* [What is being asked] Leaving the pictures out, print the lines from the first line of the listing through the line containing "Viewport: 988px width, 488px height.", exactly as they read, and no others.
*** Dataset extract ***
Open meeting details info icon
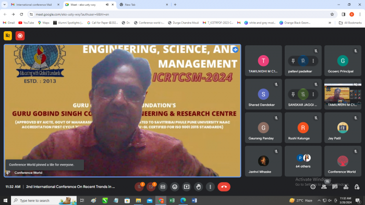The width and height of the screenshot is (365, 205). point(313,187)
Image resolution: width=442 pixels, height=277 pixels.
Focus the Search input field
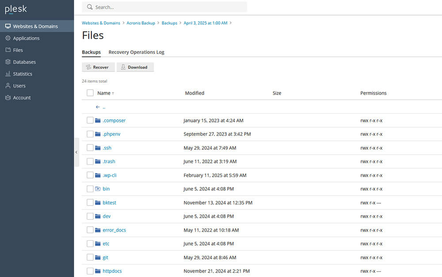click(x=168, y=7)
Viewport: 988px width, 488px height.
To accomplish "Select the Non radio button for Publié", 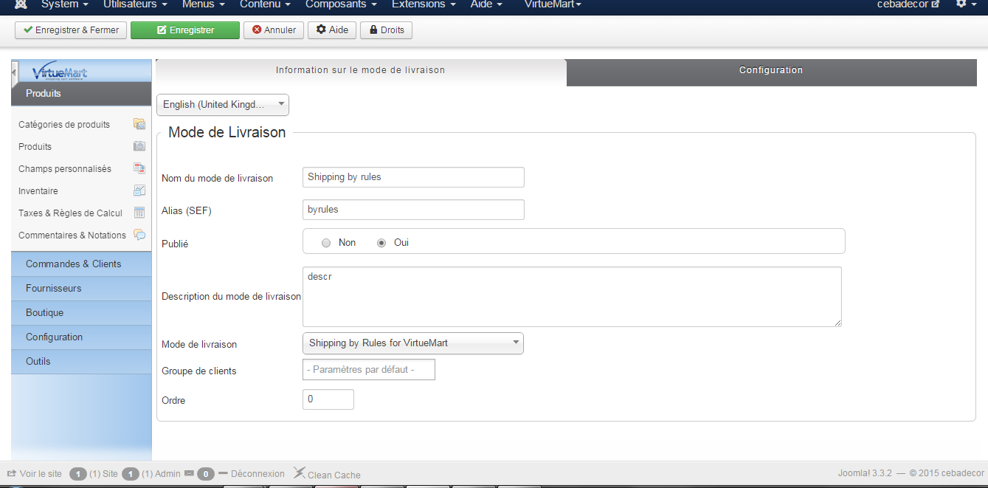I will click(326, 243).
*** End of Dataset extract ***
* [Answer to the problem]
Open meeting details info icon
The width and height of the screenshot is (365, 205). point(313,187)
Image resolution: width=442 pixels, height=277 pixels.
Focus the Search input field
click(x=168, y=7)
Viewport: 988px width, 488px height.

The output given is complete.